Pemerintah juga memastikan tidak akan membentuk kementerian keamanan baru maupun menempatkan Polri di bawah kementerian tertentu. Presiden mengambil keputusan ini untuk menjaga kendali strategis sekaligus memperkuat efektivitas institusi kepolisian.
Selain itu, Presiden tetap mempertahankan mekanisme pengangkatan Kapolri. Presiden akan terus mengajukan calon Kapolri kepada Dewan Perwakilan Rakyat untuk mendapatkan persetujuan sebelum pelantikan resmi.
Dalam upaya memperkuat pengawasan, pemerintah akan meningkatkan peran Komisi Kepolisian Nasional. Presiden mendorong Kompolnas menjadi lembaga pengawas eksternal yang independen dengan kewenangan yang lebih kuat dan keputusan yang mengikat.
Pemerintah juga akan menyesuaikan regulasi melalui perubahan undang-undang kepolisian untuk mendukung penguatan lembaga tersebut.
Presiden turut mendorong transparansi dalam reformasi Polri. Pemerintah akan membuka dokumen rekomendasi pembangunan jangka panjang Polri kepada publik agar masyarakat dapat ikut mengawasi proses reformasi.
Untuk memastikan pelaksanaan berjalan efektif, pemerintah akan menyiapkan instruksi presiden atau keputusan presiden sebagai dasar hukum yang diterapkan secara bertahap.

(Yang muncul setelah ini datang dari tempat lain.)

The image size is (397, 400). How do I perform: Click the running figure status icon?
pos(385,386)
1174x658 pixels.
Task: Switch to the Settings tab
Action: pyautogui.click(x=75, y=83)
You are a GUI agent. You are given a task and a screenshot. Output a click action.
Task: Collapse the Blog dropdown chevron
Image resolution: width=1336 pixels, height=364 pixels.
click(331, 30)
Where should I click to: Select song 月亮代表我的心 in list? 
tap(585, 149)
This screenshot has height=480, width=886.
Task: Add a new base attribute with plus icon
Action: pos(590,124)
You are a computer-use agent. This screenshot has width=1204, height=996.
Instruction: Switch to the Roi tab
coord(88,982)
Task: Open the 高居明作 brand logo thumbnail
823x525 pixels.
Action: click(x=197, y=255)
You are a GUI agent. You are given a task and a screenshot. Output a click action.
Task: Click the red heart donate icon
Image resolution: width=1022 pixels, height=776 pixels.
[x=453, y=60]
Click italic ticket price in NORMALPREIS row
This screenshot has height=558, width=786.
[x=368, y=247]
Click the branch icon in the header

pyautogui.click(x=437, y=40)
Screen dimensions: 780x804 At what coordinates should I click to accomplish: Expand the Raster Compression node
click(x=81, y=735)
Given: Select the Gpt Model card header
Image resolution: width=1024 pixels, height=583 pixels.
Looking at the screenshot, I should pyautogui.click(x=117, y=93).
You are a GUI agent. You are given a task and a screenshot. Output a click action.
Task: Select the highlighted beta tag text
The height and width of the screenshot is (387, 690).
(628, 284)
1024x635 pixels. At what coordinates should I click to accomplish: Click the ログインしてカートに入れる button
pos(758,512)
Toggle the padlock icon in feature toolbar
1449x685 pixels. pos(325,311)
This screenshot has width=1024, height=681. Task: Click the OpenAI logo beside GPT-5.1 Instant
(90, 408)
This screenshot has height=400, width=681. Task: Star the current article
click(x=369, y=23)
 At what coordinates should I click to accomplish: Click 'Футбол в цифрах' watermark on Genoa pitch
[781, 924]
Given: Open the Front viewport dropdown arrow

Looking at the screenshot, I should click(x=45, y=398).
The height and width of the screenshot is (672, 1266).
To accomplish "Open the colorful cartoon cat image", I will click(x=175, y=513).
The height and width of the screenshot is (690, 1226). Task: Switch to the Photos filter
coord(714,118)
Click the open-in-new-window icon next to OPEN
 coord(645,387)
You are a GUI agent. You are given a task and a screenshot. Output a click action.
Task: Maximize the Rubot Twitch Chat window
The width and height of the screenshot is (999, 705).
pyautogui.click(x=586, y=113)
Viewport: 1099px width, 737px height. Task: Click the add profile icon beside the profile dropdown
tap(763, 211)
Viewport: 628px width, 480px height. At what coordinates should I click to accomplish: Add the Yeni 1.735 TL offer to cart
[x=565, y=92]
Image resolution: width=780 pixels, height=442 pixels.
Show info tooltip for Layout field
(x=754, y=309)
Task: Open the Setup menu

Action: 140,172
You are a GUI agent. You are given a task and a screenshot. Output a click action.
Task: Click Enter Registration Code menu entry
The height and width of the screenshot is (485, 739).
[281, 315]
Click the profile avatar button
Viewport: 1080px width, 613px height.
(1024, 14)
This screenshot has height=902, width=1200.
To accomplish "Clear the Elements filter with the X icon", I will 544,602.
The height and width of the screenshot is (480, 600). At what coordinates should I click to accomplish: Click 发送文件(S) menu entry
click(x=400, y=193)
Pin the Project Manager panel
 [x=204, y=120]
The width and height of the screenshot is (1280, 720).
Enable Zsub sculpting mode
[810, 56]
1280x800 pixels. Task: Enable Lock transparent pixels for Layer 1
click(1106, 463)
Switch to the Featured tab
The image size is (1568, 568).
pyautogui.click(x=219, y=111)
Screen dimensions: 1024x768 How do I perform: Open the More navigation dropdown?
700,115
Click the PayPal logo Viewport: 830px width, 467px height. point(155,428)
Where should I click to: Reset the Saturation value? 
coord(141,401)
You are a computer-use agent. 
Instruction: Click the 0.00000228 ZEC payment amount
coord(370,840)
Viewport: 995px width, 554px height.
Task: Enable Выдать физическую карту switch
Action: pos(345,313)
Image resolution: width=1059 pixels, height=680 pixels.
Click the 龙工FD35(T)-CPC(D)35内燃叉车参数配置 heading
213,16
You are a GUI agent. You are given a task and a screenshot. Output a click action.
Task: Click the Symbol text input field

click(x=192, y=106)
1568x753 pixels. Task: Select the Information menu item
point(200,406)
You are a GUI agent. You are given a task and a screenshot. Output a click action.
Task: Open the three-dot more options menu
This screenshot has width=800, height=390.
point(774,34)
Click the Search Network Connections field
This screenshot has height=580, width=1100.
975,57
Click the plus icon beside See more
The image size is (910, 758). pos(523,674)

Presiden menegaskan bahwa reformasi Polri harus berjalan nyata dan berkelanjutan.
“Reformasi Polri bukan sekadar wacana, tetapi proses berkelanjutan untuk membangun institusi kepolisian yang profesional, modern, dan semakin dipercaya masyarakat,” ujar Presiden.
Langkah ini menunjukkan komitmen pemerintah dalam memperkuat institusi kepolisian agar lebih transparan, akuntabel, dan mampu menjawab tantangan keamanan ke depan.